Items from a dataset
======
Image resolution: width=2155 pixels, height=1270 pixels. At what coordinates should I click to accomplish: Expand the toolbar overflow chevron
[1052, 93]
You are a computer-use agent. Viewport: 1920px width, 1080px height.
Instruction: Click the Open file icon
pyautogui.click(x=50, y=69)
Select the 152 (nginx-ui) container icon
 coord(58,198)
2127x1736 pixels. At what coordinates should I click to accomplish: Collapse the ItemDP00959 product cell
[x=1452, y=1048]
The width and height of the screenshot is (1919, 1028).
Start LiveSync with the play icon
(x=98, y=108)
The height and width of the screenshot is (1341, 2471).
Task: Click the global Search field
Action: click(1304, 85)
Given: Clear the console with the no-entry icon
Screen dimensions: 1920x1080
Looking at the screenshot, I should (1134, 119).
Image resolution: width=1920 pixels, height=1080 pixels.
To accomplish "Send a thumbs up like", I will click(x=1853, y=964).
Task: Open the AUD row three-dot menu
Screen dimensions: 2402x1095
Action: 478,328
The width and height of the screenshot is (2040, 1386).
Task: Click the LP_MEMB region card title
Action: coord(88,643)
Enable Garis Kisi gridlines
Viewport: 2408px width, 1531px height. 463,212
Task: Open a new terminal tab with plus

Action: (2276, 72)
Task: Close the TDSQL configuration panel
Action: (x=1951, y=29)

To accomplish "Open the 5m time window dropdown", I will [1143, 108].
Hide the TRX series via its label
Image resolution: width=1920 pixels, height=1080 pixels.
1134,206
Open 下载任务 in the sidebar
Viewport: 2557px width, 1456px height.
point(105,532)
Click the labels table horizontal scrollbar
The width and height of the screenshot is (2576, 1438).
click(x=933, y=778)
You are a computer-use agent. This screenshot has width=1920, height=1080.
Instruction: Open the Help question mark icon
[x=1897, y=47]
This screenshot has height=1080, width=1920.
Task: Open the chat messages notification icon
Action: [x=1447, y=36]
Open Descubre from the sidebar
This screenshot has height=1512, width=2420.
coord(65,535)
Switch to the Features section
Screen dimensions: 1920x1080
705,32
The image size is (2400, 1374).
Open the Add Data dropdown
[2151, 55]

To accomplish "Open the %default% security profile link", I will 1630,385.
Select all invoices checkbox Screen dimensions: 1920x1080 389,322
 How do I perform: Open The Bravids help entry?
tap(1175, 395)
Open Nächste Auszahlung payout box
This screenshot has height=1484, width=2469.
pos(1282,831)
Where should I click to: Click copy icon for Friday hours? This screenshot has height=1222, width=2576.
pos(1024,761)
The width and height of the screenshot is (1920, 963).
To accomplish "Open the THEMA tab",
======
▶ WHAT THE TASK REQUIRES
Please repeat each entry exactly as written.

▶ EXERCISE OUTPUT
Image resolution: width=2155 pixels, height=1270 pixels. At what coordinates should I click to accomplish: Expand the toolbar overflow chevron
[1052, 93]
You are a computer-use agent. Viewport: 1920px width, 1080px height.
Instruction: Click the Open file icon
pyautogui.click(x=50, y=69)
Select the 152 (nginx-ui) container icon
 coord(58,198)
2127x1736 pixels. At what coordinates should I click to accomplish: Collapse the ItemDP00959 product cell
[x=1452, y=1048]
The width and height of the screenshot is (1919, 1028).
Start LiveSync with the play icon
(x=98, y=108)
The height and width of the screenshot is (1341, 2471).
Task: Click the global Search field
Action: click(1304, 85)
Given: Clear the console with the no-entry icon
Screen dimensions: 1920x1080
Looking at the screenshot, I should (1134, 119).
Image resolution: width=1920 pixels, height=1080 pixels.
To accomplish "Send a thumbs up like", I will click(x=1853, y=964).
Task: Open the AUD row three-dot menu
Screen dimensions: 2402x1095
Action: 478,328
The width and height of the screenshot is (2040, 1386).
Task: Click the LP_MEMB region card title
Action: coord(88,643)
Enable Garis Kisi gridlines
Viewport: 2408px width, 1531px height. 463,212
Task: Open a new terminal tab with plus

Action: (2276, 72)
Task: Close the TDSQL configuration panel
Action: (x=1951, y=29)

To accomplish "Open the 5m time window dropdown", I will [1143, 108].
Hide the TRX series via its label
Image resolution: width=1920 pixels, height=1080 pixels.
1134,206
Open 下载任务 in the sidebar
Viewport: 2557px width, 1456px height.
point(105,532)
Click the labels table horizontal scrollbar
The width and height of the screenshot is (2576, 1438).
click(x=933, y=778)
You are a computer-use agent. This screenshot has width=1920, height=1080.
Instruction: Open the Help question mark icon
[x=1897, y=47]
This screenshot has height=1080, width=1920.
Task: Open the chat messages notification icon
Action: [x=1447, y=36]
Open Descubre from the sidebar
This screenshot has height=1512, width=2420.
coord(65,535)
Switch to the Features section
Screen dimensions: 1920x1080
705,32
The image size is (2400, 1374).
Open the Add Data dropdown
[2151, 55]

To accomplish "Open the %default% security profile link", I will 1630,385.
Select all invoices checkbox Screen dimensions: 1920x1080 389,322
 How do I perform: Open The Bravids help entry?
tap(1175, 395)
Open Nächste Auszahlung payout box
This screenshot has height=1484, width=2469.
pos(1282,831)
Where should I click to: Click copy icon for Friday hours? This screenshot has height=1222, width=2576.
pos(1024,761)
The width and height of the screenshot is (1920, 963).
To accomplish "Open the THEMA tab",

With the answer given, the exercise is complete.